Diplomatic hotshot Richard Holbrooke's call for a fourth US-China Communique, "one that would address ... new issues and update the relationship based on new realism," was not well received in Washington this week.
Not needed, said the US State Department's Richard Boucher. "The framework, the existing framework, we think allows us to pursue the goals we need to pursue with China and we will stick with that for the moment," Boucher declared. "We're looking for candid, constructive and cooperative relations with China, but we do continue to build on areas of cooperation and common interests, like the fight against terrorism, as well as addressing our differences with the Chinese," Boucher noted. "We frankly think the current framework of our relationship allows us to pursue these goals, and we will continue to use that framework as we move forward."
In his Washington Post op-ed piece on Tuesday, Holbrooke declared that the "Sino-American relationship will be the most important bilateral relationship in the world during the next cycle of history, much as the US-Soviet relationship dominated world affairs for most of the last half of the 20th century. Getting it right is vital for our national interests."
"The relationship with China," Holbrooke concludes, "despite many ties, is not inherently stable; too many things lie beneath the surface that could disrupt it."
A new communique might not be sufficient to prevent a future confrontation -- it could explode over events in Tibet or Taiwan in any case -- but it would go a long way toward building a stronger relationship with China and would perhaps help Taiwan open a more productive dialogue across the Strait.
"It's true that the old communiques don't quite fit the present but to try to negotiate a new one would be more destabilizing," stated Ralph Clough, senior China specialist at the School of Advanced International Studies.

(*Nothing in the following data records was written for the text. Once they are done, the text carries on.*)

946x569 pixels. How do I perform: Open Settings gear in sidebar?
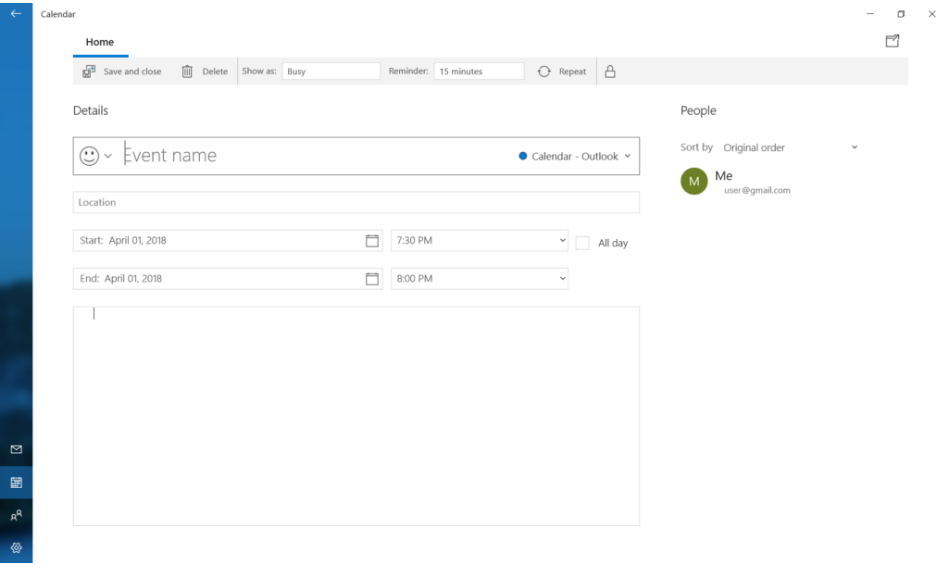click(x=15, y=549)
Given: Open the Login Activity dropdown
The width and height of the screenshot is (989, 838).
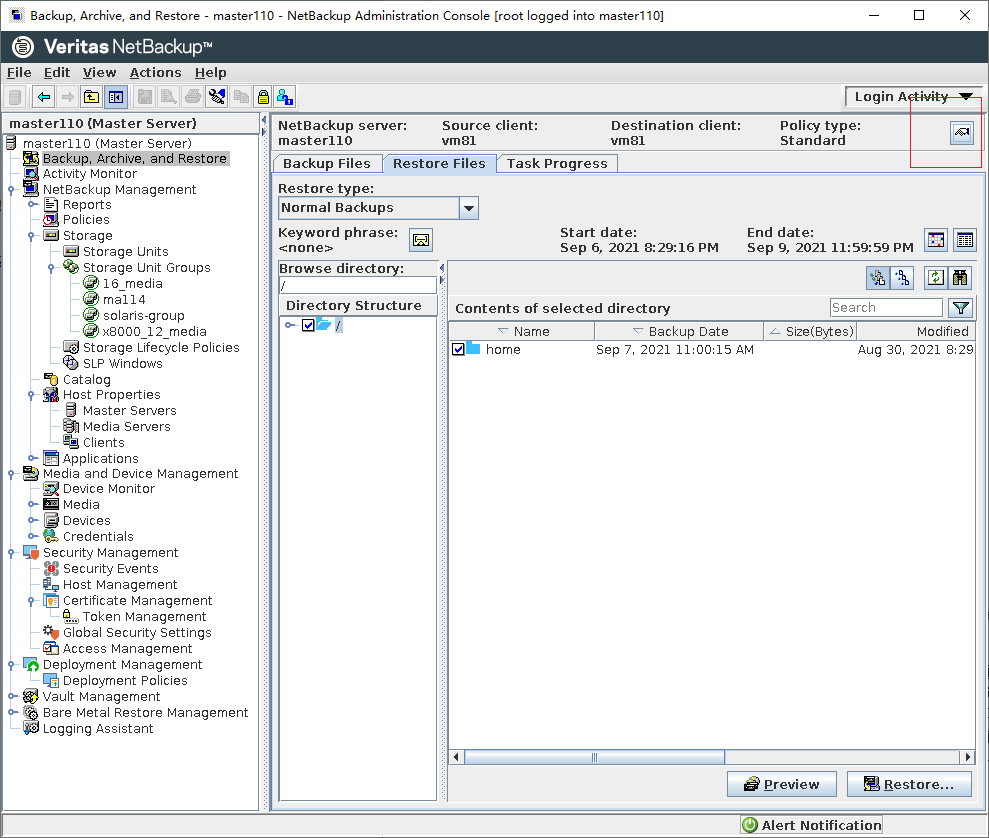Looking at the screenshot, I should pos(912,97).
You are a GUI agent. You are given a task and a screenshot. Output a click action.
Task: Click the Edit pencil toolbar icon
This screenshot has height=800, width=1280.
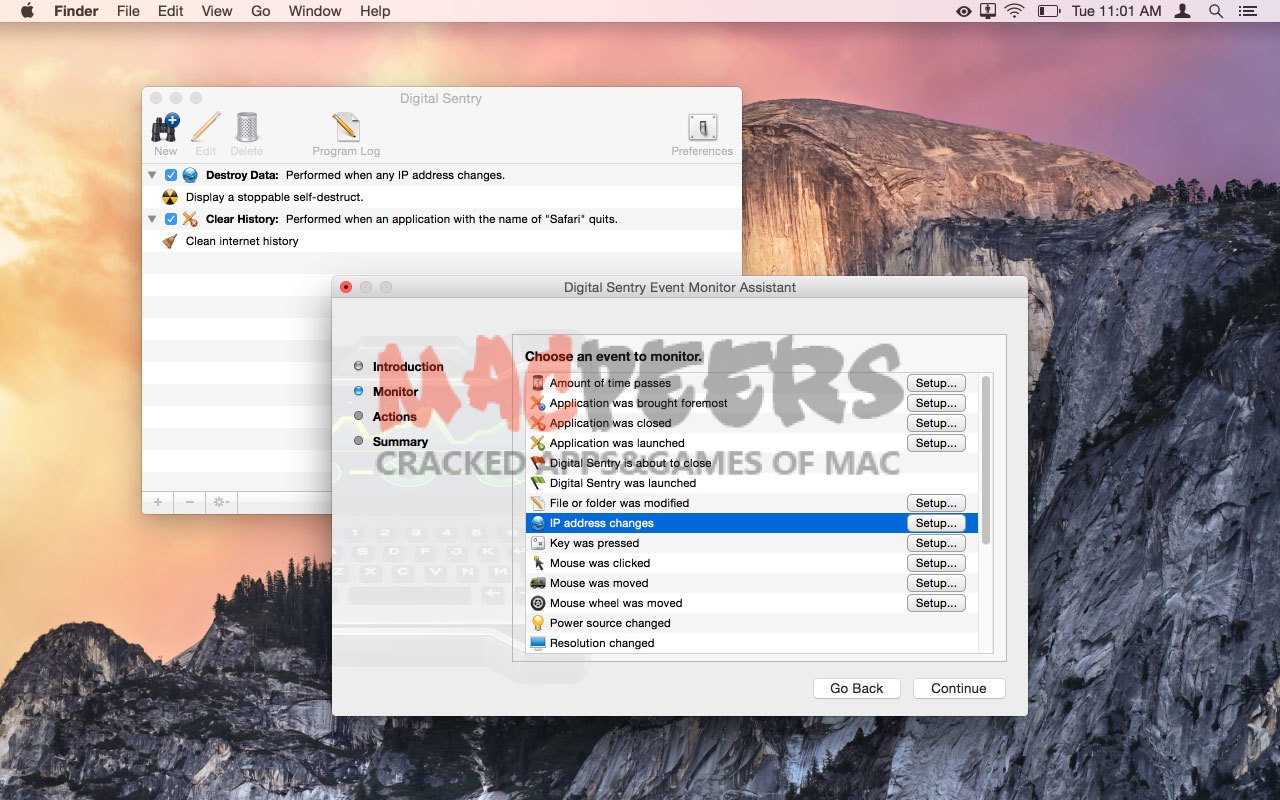(x=206, y=128)
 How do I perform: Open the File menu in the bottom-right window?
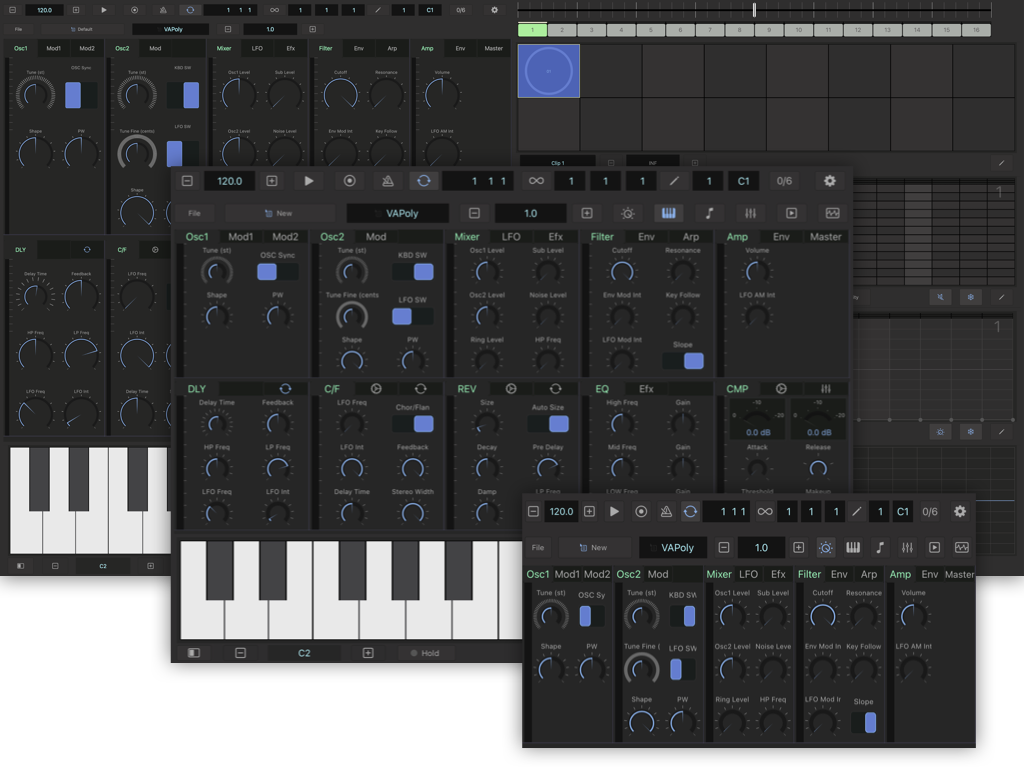click(538, 548)
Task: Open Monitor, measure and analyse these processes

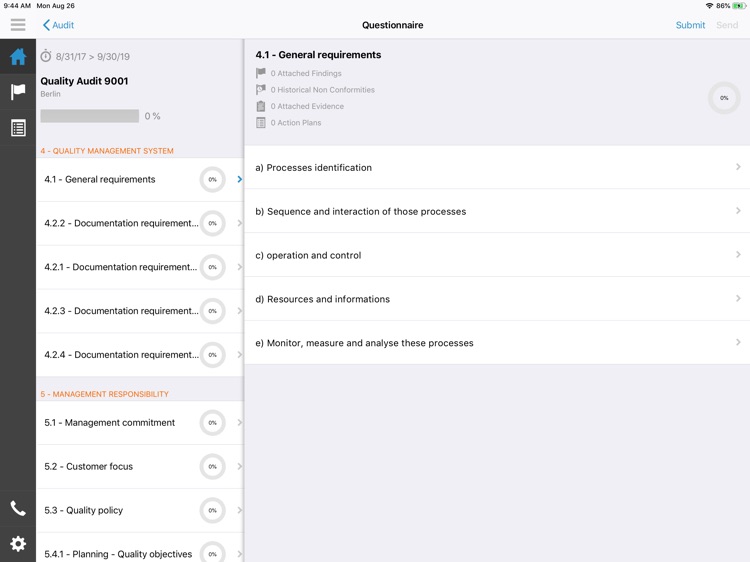Action: pyautogui.click(x=364, y=343)
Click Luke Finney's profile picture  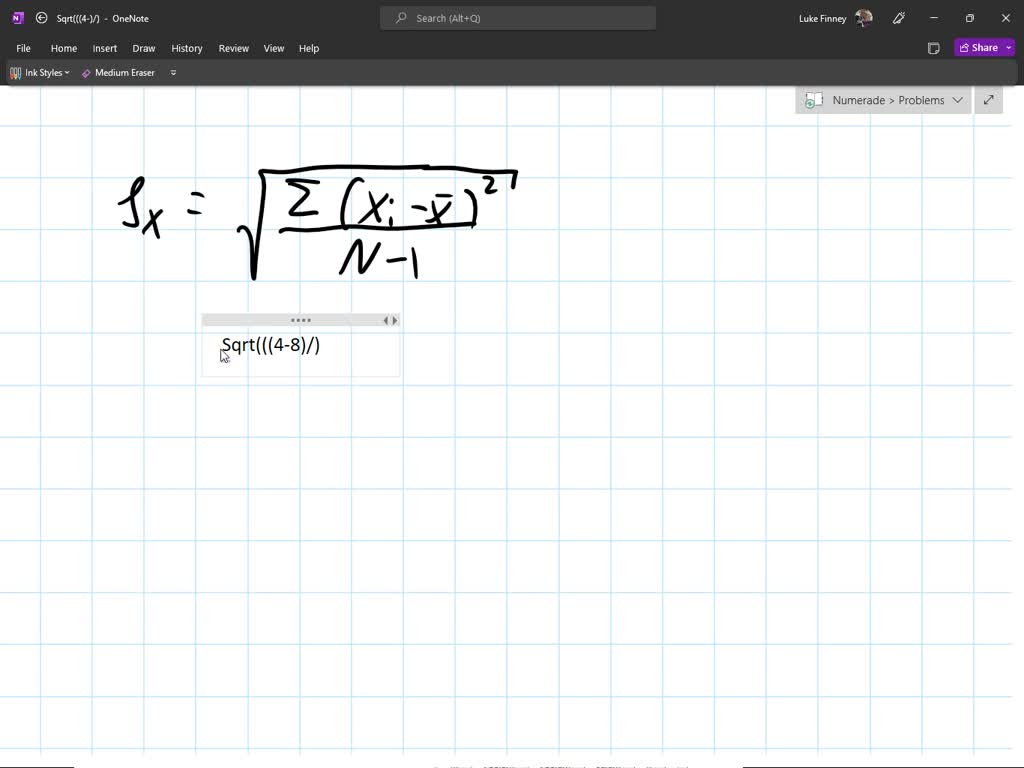(x=864, y=18)
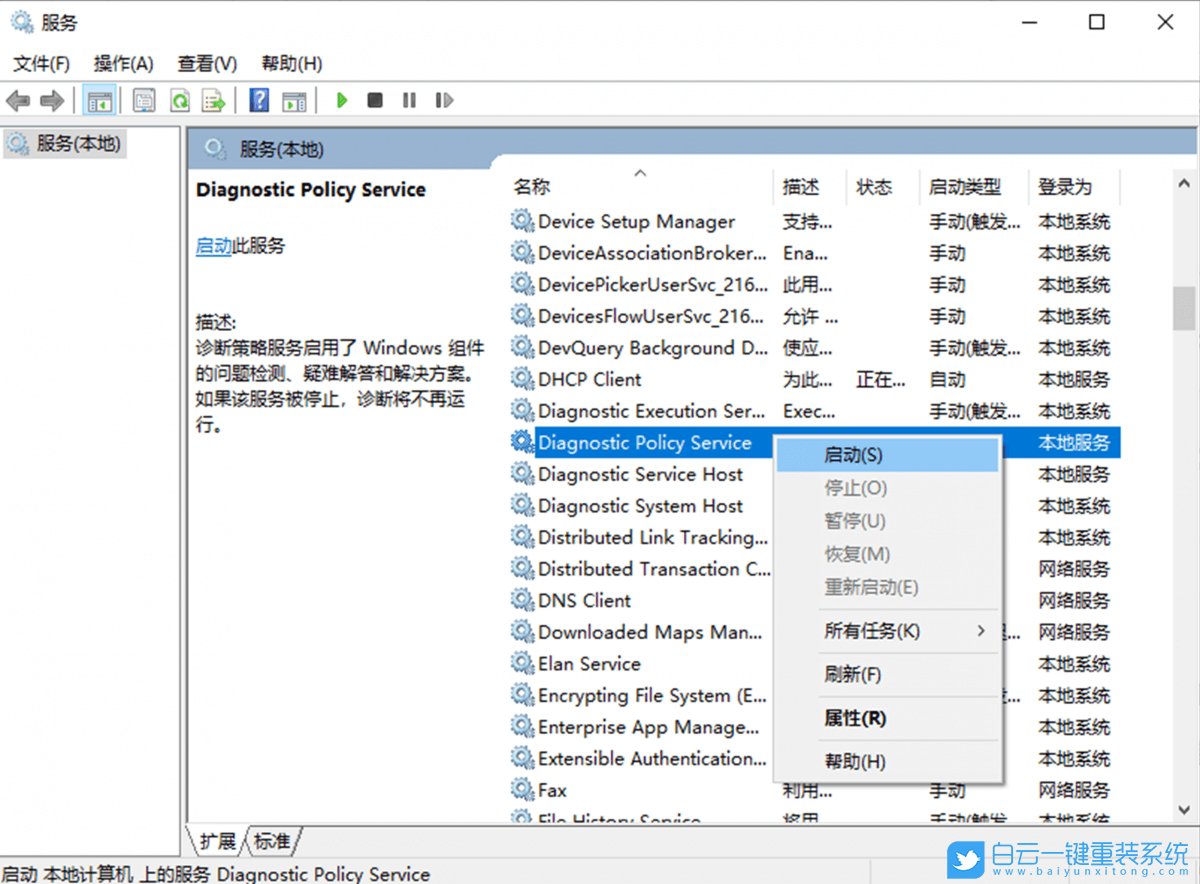Toggle the console tree panel visibility

[100, 100]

The op-ed piece "shows Holbrooke just doesn't understand Asia that well," said Mark Pratt, former State Department official with extensive experience in Taiwan and China. In US negotiations with the Chinese, Pratt said, "we find we try to get something and we end up giving something. We do try to give something to the Chinese on the verbal side, believing that it makes no difference in policy. But for the Chinese, if the words change, then the policies must change as well.
Pratt gave the controversial 1982 Communique as an example. "It was totally unworkable," he said. "The words were written to please the Chinese but they could not be implemented." Pratt also criticized Holbrooke as "very one sided" because of his tendency to recommend what Taiwan should do to reassure Beijing and not be forthcoming about what China should do to assure Taiwan.
Finally Pratt noted that the suggestion couldn't have come at more difficult time for negotiations with China, as China moves through a leadership transition. "Sensible actions and statements will be all the harder to come by," Pratt believes, "at this time when, particularly on the Taiwan question, leaders will have to show they are purer than the pure." All the hardliners will roll in to vote and while it "looks like [Chinese President] Jiang Zemin (
The timing, Pratt said, "is as bad as having the Kaohsiung rally [in 1979] at the time when all the old KMT heavies were meeting in Yangmingshan. Let the leadership battle clear," Pratt suggests, "and then try to get something more stable in the relationship."
Jay Chen of the Central News Agency quotes Nancy Bernkopf Tucker, Georgetown University history professor who has written extensively on US negotiations with China, as saying that Beijing "would find that the things the Chinese want most are the things we are least prepared to give," particularly on the Taiwan issue.
A story Jim Mann, author of About Face: A History of America's Curious Relationship with China, from Nixon to Clinton, tells about Holbrooke when he was Assistant Secretary of State for East Asian and Pacific Affairs during the Carter Administration highlights Holbrooke's long-standing concern about the US relationship with China.
"Richard Holbrooke and [Assistant Secretary of State for Human Rights] Pat Derian had a brawl over the human rights report for China," Mann quotes Stephen Cohen, an aide to Derian, as reporting. This was the first such report and came in 1980 after the destruction of the Democracy Wall movement by Chinese president Deng Xiaoping (鄧小平). "He [Holbrooke] tried to understate human rights issues, because we had a new relationship with China, and he didn't want to offend China."
While Holbrooke's recent op-ed piece warns that "the United States should not be lured into assisting undemocratic practices or anti-Tibetan actions inside China," the theme of a strong relationship with China remains the core of his vision.
The crisis provoked by the events of Sept. 11 might well provide new opportunities in the US relationship with China, but the old challenges still remain. Peace in East Asia and the security of Taiwan still stand as core issues. So far, no Washington voices have been raised in agreement with Holbrooke that a new US-China Communique would really meet these challenges.
Michael J. Fonte is senior policy analyst at the Formosan Association for Public Affairs.